Suppose we restrict to *concave* distributions, i.e. distributions with densities $f$ for which
$$f\left(\frac{a+b}{2}\right) \ge \frac{f(a)+f(b)}{2}$$
for any $a,b\in[0,1]$.
Then there is a simple test on $n$ samples:
- Let $P_1$ be the fraction of samples between $0$ and $\frac14$.
- Let $P_4$ be the fraction of samples between $\frac34$ and $1$.
- If $\min(P_1,P_4) > 1/4-\epsilon/12$, output "uniform"
- If $\min(P_1,P_4) < 1/4-\epsilon/12$, output "non-uniform"
If $n>50/\epsilon^2$, then this test succeeds with probability at least $3/4$ on the uniform distribution, and with probability at least $3/4$ on any concave distribution at total variation distance at least $\epsilon$ from uniform.
The criterion of concavity is broad enough to cover many reasonable distributions that one might compare with the uniform distribution, including the below (illustrated with $\epsilon=1/10$)
[![$1-4\epsilon+8\epsilon x][1]][1]
[![1+4\epsilon-8\epsilon x][2]][2]
[![1-sqrt(27)(6x^2-6x+1)\epsilon][3]][3]
[![min(x/(2\epsilon),(2\epsilon x+2\epsilon-1)/(4\epsilon-1)][4]][4]
We can bound the test's probability of failure for the uniform distribution by
\begin{align}
&2P\left[\ \ B\left(n,\ \ \ \frac{1}{4}\ \ \ \right)<\frac{1}{4}-\frac{n\epsilon}{12}\right] \\
\sim &2P\left[N\left(\frac{n}{4},\frac{\sqrt{3n}}{4}\right)<\frac{n}{4}-\frac{n\epsilon}{12}\right]\\
= &2\,\Phi\left(-\frac{\sqrt{n}\epsilon}{3\sqrt{3}} \right)\\
< &2\,\Phi\left(-\frac{\sqrt{50}}{3\sqrt{3}} \right)\\
= &0.174
\end{align}
To bound the probability of failure for non-uniform distributions, we need to know that either $[0,1/4]$ or $[3/4,1]$ will be substantially less probable than average.
**Lemma:**
If $f(x)$ is concave and positive on $[0,1]$ with $\int_0^1 f(x)dx = 1$ and
$$\int_0^1 \max(0,1-f(x))\,dx \ge \epsilon$$
then
$$\min\!\left(\int_0^{1/4}f(x)\,dx, \int_{3/4}^1 f(x)\,dx\right) \le \frac14-\frac\epsilon8 $$
If $f$ is the pdf of a distribution, then the first integral is its total variation distance to the uniform distribution; the second and third integrals are the limits of $P_1$ and $P_4$.

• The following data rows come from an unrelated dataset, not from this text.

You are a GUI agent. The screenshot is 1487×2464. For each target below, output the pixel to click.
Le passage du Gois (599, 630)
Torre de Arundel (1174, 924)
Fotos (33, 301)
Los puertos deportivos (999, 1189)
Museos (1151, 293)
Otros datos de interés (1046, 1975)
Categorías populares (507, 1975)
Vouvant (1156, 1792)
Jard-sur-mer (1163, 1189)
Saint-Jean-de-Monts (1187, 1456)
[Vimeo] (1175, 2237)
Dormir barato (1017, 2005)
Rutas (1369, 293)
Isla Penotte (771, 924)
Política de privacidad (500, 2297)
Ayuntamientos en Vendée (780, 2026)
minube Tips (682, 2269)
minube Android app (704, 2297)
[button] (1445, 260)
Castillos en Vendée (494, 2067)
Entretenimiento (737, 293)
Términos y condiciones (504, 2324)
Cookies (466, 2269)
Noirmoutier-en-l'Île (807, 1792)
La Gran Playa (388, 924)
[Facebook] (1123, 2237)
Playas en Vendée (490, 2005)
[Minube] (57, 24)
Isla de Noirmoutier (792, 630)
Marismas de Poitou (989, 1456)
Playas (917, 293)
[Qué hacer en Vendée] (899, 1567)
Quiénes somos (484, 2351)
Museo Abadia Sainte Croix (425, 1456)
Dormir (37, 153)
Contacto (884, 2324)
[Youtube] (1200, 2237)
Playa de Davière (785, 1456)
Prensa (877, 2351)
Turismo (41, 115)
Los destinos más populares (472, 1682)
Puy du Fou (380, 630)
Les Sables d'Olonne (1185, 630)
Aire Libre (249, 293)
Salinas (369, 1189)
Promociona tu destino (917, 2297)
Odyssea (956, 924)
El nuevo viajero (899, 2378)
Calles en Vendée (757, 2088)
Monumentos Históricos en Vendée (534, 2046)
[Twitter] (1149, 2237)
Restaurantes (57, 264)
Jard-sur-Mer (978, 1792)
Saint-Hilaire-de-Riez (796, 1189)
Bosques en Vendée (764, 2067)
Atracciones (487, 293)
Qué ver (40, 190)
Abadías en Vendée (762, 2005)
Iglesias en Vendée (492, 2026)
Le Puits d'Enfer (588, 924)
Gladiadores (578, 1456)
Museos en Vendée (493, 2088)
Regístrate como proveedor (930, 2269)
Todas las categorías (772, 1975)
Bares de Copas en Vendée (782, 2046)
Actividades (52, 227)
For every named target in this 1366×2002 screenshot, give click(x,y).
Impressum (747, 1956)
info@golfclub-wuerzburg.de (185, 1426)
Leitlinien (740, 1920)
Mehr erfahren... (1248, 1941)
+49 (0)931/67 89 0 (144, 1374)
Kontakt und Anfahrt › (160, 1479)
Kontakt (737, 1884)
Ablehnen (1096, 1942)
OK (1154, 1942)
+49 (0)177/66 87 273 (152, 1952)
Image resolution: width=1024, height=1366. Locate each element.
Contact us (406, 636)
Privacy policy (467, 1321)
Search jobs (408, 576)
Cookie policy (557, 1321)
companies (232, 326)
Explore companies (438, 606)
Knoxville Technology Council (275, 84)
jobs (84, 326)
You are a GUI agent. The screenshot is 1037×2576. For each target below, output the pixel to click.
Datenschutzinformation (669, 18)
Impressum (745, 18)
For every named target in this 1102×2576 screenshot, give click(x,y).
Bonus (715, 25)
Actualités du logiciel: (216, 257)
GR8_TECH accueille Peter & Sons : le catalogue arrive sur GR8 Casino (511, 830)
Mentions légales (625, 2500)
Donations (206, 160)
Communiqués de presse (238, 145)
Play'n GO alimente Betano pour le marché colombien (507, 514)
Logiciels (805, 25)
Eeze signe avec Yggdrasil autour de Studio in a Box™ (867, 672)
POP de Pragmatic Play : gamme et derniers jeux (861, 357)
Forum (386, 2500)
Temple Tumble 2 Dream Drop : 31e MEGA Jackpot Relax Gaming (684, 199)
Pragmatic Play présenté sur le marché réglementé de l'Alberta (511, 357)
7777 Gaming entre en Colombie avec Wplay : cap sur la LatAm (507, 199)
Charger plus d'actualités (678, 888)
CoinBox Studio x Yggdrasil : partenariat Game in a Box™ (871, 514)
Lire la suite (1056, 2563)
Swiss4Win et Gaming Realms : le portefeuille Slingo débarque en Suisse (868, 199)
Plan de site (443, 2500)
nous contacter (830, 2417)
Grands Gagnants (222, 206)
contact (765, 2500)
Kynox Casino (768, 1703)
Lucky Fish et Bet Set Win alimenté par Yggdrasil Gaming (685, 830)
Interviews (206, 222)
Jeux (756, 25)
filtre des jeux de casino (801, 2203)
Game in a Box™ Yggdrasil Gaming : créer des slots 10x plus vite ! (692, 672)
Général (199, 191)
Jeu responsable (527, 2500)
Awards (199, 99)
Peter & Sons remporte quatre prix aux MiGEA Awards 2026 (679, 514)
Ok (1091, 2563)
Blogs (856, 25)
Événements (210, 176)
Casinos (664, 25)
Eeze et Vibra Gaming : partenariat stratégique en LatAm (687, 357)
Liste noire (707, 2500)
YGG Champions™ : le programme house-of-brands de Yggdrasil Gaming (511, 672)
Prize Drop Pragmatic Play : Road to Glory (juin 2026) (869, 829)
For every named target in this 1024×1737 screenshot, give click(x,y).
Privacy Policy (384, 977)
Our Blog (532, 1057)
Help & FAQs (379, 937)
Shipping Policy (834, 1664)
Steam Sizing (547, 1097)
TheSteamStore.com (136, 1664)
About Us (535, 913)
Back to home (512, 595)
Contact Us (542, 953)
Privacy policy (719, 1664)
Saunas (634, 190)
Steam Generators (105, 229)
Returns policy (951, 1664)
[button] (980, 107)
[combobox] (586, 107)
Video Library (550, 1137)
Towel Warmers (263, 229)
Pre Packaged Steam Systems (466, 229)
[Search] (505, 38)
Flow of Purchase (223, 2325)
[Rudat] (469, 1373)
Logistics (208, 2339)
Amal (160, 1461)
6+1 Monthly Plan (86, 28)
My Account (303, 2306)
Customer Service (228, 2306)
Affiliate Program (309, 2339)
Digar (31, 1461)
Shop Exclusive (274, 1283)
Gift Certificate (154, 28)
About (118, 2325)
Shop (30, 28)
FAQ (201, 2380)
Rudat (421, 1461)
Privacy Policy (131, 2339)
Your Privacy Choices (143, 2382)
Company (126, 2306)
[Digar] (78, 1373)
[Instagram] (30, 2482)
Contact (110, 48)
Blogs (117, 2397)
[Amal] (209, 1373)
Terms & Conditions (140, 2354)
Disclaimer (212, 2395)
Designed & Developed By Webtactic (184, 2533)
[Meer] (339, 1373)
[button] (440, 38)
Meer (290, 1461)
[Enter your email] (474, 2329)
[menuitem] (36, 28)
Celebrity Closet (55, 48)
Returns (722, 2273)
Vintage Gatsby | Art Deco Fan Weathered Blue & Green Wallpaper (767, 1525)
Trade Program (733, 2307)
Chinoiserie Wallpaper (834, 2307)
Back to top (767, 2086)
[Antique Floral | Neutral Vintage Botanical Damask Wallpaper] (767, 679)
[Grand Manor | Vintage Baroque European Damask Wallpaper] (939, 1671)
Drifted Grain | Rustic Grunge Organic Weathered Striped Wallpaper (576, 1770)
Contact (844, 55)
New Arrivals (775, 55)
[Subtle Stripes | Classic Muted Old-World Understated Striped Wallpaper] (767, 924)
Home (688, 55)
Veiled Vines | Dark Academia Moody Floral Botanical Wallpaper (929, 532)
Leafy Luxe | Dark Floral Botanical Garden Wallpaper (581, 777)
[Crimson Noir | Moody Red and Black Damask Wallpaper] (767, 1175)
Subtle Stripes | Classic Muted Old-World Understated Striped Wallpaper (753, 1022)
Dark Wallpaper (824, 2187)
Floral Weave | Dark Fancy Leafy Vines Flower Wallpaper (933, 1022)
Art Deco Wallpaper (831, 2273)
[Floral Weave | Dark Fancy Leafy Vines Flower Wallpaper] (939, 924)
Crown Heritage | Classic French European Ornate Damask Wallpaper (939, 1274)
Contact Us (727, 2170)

I have verified this lemma using Mathematica, and I hope that someone will see a clean proof from some standard properties of concave functions. One can also verify that the examples above satisfy both the hypotheses and the conclusion of the lemma.
With this lemma, the probability of failure for the non-uniform distributions is bounded by
\begin{align}
&P\left[B\left(n,\frac{1}{4}-\frac{\epsilon}{8}\right)>\frac{n}{4}-\frac{n\epsilon}{12}\right]
\\
\sim &P\left[N\left(
\frac{n}{4}-\frac{n\epsilon}{8},\frac{\sqrt{n(2-\epsilon)(6+\epsilon)}}{8}\right)
>\frac{n}{4}-\frac{n\epsilon}{12}\right]
\\
< &P\left[N\left(
0,\frac{\sqrt{12n}}{8}\right)
>\frac{n\epsilon}{24}\right]
\\
=&1-\Phi\left(\frac{\sqrt{n}\epsilon}{3\sqrt{12}}\right)
\\
<&1-\Phi\left(\frac{\sqrt{50}}{3\sqrt{12}}\right)
\\
=&.248
\\
\end{align}
[1]: https://i.sstatic.net/POR9Sm.png
[2]: https://i.sstatic.net/p8i7im.png
[3]: https://i.sstatic.net/IuNvV.png
[4]: https://i.sstatic.net/4DrcP.png